Do you realize that you complicate the reconstruction immensely? Where the laryngealistic interpretation of the standard reconstruction creates clean and fully predictable (yet often unpronounceable) results, which provide standard outcomes in the attested branches, you postulate a set of particularities, so that a student has to email you every time he wants to learn something about the post-PIE development?


----------



## Erkattäññe

ahvalj said:


> I try to provide well-known examples for not to cause questions concerning words unknown to everybody. These examples will work with other roots as well.
> 
> Why does it rise in Indo-Iranic only from _h_?

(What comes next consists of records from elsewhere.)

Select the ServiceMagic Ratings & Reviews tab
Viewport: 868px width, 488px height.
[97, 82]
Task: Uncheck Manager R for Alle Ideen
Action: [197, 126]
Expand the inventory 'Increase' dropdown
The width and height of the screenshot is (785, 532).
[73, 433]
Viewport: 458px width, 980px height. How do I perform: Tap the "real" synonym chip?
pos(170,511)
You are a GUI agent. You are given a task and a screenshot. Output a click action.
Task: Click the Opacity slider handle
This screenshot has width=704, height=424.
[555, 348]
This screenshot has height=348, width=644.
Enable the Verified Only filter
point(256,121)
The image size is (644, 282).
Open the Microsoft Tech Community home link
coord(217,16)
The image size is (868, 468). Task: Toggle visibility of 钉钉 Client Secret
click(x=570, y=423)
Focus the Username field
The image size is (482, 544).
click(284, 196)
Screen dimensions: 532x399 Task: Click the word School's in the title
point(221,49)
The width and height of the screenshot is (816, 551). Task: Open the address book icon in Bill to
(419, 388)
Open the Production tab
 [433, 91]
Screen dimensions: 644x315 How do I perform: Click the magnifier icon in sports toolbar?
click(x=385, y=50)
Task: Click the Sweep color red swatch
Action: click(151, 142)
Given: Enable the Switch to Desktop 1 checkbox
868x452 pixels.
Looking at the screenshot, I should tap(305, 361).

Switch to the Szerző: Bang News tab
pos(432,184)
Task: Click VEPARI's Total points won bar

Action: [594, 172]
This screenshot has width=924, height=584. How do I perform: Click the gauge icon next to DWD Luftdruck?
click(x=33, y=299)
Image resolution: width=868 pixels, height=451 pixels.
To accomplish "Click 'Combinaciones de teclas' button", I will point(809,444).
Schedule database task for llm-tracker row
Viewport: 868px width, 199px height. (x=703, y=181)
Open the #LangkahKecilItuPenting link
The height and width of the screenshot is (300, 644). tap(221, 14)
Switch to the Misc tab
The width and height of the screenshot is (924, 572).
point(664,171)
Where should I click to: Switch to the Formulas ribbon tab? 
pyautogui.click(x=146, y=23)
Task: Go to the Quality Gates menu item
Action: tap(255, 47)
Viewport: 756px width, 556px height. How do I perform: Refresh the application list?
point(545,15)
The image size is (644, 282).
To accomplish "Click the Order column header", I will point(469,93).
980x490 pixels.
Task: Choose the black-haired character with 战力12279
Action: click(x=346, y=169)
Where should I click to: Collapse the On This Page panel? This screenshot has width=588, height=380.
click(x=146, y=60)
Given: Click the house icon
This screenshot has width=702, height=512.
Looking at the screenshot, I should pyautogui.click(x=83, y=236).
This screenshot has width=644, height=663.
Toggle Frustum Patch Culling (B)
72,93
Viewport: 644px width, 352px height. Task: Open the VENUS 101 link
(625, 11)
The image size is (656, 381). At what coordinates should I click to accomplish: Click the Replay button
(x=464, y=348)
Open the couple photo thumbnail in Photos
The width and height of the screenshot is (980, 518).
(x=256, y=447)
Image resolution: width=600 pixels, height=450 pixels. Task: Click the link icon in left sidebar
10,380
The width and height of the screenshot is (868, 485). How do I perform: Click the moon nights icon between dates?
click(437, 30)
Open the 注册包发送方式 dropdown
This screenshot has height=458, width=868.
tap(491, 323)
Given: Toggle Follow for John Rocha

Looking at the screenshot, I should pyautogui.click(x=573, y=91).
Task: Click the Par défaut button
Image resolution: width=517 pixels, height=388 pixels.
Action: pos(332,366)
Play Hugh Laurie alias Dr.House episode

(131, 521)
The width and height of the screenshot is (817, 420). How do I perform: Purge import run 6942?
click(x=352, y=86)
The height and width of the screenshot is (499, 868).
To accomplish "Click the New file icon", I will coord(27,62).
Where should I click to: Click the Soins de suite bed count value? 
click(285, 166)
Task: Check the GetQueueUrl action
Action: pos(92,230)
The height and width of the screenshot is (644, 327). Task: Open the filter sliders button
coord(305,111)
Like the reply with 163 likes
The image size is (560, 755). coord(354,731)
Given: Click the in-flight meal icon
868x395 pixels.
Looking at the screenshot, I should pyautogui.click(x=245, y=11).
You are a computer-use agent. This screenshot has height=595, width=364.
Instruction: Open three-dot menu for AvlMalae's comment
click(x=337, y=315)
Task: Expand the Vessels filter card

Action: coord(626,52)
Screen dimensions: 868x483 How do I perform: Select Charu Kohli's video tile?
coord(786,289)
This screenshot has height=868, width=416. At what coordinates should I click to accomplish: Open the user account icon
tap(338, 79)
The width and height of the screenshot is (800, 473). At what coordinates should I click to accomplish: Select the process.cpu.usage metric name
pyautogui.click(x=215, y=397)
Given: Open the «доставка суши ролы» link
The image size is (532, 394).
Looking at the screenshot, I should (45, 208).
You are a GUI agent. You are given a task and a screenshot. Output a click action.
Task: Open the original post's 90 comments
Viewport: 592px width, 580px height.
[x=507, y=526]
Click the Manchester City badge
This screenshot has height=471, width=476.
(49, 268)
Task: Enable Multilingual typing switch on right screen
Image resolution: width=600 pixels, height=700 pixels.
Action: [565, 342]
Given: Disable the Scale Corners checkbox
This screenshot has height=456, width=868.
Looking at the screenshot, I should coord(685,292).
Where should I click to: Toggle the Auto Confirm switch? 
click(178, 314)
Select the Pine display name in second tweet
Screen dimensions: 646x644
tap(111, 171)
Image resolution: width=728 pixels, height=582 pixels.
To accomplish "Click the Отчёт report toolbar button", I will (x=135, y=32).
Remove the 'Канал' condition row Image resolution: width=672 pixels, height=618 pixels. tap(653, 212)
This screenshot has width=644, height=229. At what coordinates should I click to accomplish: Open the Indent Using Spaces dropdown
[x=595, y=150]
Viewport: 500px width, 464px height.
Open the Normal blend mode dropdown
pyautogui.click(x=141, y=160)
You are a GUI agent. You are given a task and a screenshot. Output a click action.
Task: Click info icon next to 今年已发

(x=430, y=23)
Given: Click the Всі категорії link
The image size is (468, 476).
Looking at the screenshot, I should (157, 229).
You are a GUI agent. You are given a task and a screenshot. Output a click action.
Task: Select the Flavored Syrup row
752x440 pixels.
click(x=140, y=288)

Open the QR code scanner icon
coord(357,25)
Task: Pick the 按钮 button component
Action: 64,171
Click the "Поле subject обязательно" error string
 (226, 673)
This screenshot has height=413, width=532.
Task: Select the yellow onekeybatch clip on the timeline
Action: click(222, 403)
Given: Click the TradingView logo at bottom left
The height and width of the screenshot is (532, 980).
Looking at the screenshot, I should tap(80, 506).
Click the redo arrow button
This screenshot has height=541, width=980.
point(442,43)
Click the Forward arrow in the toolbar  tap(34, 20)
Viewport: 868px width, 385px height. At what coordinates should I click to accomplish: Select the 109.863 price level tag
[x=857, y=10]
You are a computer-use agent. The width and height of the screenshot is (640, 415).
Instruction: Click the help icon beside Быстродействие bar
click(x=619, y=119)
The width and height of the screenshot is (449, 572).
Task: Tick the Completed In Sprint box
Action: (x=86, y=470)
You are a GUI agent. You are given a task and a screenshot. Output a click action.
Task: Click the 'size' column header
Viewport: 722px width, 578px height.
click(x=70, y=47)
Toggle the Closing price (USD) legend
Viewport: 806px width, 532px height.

That is circular, no evidence for h in those cases, nor even from anatolian, see the hi conjugation and the mediopasive, only h in the first person singular. neogrammarians just reconstruct h when greek /a/ matches indoiranian /i/ 


ahvalj said:


> The idea of the Greek vocalism being remodeled was OK in the past until it was shown that the prothetic vowels and vocalizations in isolated lemmata actually correspond well to the reconstructed laryngeals. The entire Beekes Greek etymological dictionary is successfully based on this assumption (https://drive.google.com/open?id=0B_7IkEzr9hyJeWVWWWcydS0wVE0&authuser=0).



I think Beekes has too much bias towards greek, it's natural that the vocalism of the prothetic greek vowels match with the reconstructed laryngeals when the reconstructed laryngeals are based on the vocalism of the prothetic vowels. 


ahvalj said:


> I don't believe in deep reconstructions: the Nostratic theory is nice to read but purely speculative: the procedures that can still be rather precise for reconstructing the latest PIE don't work reliably when going deeper since in that case we have no intermediate stages attested by asynchronously diverging branches. There is a classical argument against all those attempts: for 5 thousand years between the split of PIE and the modern languages, most of the daughter lineages have changed almost totally, yet the same distance between PIE and Nostratic seems to provide quite recognizable forms: that is suspicious per se and requires crystal clean procedures and extremely convincing comparisons to make it credible.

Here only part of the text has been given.